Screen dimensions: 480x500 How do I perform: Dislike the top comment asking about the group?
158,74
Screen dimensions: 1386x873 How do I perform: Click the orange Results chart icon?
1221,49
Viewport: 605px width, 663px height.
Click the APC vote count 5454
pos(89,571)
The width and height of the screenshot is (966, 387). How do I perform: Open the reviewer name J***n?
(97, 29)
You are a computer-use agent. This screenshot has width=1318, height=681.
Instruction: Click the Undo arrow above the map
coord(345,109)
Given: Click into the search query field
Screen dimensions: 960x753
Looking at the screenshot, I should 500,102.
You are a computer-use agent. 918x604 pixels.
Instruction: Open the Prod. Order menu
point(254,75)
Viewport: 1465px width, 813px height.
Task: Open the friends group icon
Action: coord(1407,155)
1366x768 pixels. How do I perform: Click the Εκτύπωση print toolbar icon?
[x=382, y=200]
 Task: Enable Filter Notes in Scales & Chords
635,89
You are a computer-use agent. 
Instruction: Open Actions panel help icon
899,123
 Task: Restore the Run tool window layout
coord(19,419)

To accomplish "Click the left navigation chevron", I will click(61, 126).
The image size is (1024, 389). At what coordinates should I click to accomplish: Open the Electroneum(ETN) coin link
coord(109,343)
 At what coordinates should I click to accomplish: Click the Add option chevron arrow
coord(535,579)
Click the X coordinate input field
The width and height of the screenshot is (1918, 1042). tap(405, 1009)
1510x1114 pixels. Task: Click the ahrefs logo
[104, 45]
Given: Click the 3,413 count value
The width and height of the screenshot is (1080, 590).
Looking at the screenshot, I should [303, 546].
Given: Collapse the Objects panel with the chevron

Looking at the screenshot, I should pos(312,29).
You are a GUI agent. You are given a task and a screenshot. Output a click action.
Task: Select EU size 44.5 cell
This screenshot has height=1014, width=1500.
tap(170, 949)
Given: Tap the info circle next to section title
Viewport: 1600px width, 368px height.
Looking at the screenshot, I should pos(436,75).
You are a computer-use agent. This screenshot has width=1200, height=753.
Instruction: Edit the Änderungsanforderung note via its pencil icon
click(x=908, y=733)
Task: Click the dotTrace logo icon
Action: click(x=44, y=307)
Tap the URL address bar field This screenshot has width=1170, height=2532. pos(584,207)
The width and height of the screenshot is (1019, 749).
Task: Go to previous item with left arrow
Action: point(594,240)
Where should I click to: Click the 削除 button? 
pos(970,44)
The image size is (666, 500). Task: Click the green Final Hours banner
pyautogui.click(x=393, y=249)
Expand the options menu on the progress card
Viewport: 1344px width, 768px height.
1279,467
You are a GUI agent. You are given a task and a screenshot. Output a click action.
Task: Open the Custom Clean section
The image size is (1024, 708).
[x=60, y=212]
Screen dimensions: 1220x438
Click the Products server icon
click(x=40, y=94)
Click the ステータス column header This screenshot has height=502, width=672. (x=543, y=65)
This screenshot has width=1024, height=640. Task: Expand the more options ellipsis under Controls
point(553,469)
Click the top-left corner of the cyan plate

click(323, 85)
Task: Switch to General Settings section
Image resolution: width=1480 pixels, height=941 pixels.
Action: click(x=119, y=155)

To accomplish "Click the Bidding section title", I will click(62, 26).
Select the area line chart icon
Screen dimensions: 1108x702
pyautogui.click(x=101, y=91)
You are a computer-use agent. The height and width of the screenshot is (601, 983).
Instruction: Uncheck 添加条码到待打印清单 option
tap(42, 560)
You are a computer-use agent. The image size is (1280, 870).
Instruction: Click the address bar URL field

-------------------------

→ **Exercise directions**
Show every line of the records above that contains the word "section".

→ **Solution**
Given: Tap the info circle next to section title
Task: Open the Custom Clean section
Task: Switch to General Settings section
To accomplish "Click the Bidding section title", I will click(62, 26).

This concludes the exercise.